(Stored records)

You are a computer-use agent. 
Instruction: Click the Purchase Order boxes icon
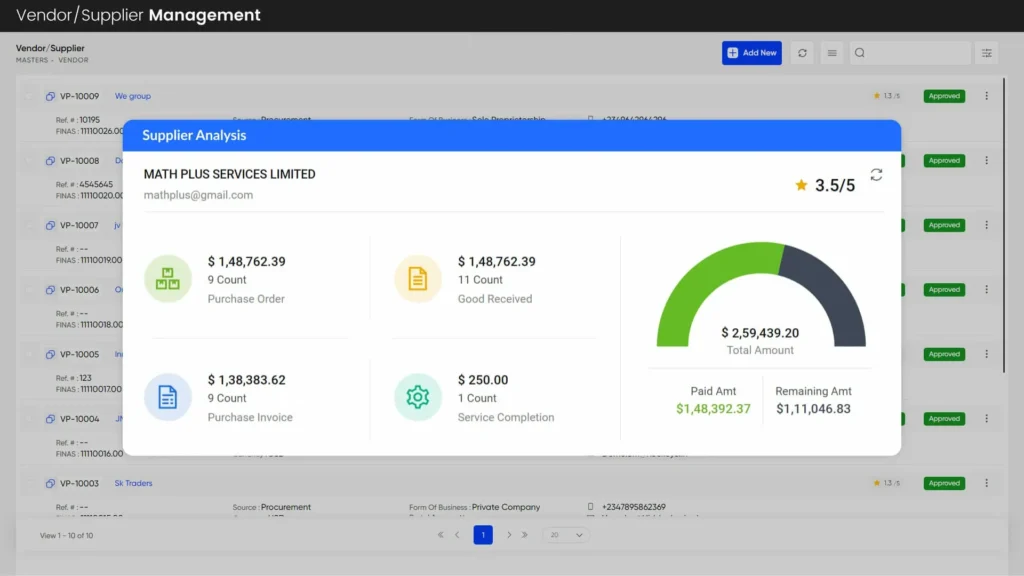(x=168, y=279)
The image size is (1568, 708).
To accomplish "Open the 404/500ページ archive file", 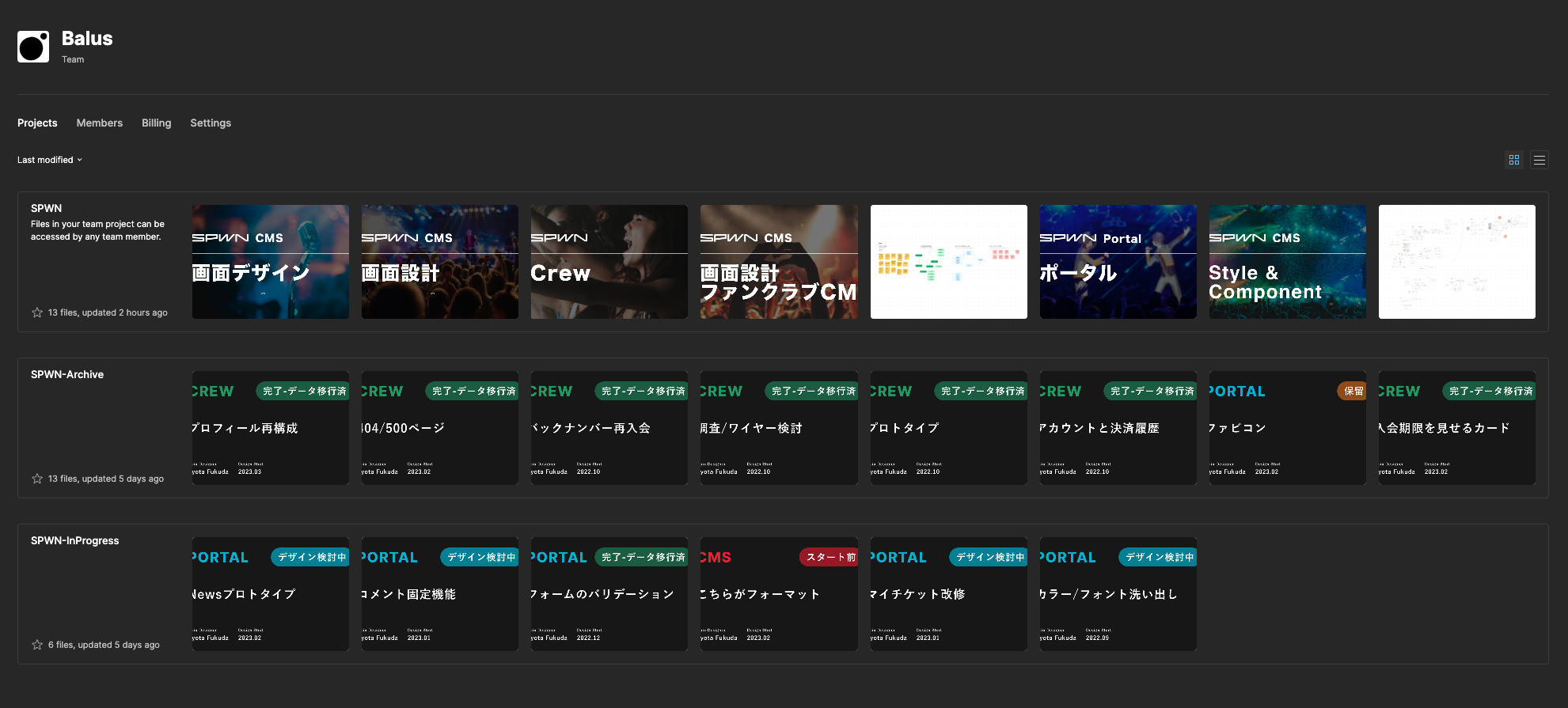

» Assignment
Exactly the lines from the one holding "Instruction: Click the" to the last line of the records above should be duplicated, with no pictures among them.

» The completed task
Instruction: Click the Purchase Order boxes icon
(x=168, y=279)
The image size is (1568, 708).
To accomplish "Open the 404/500ページ archive file", 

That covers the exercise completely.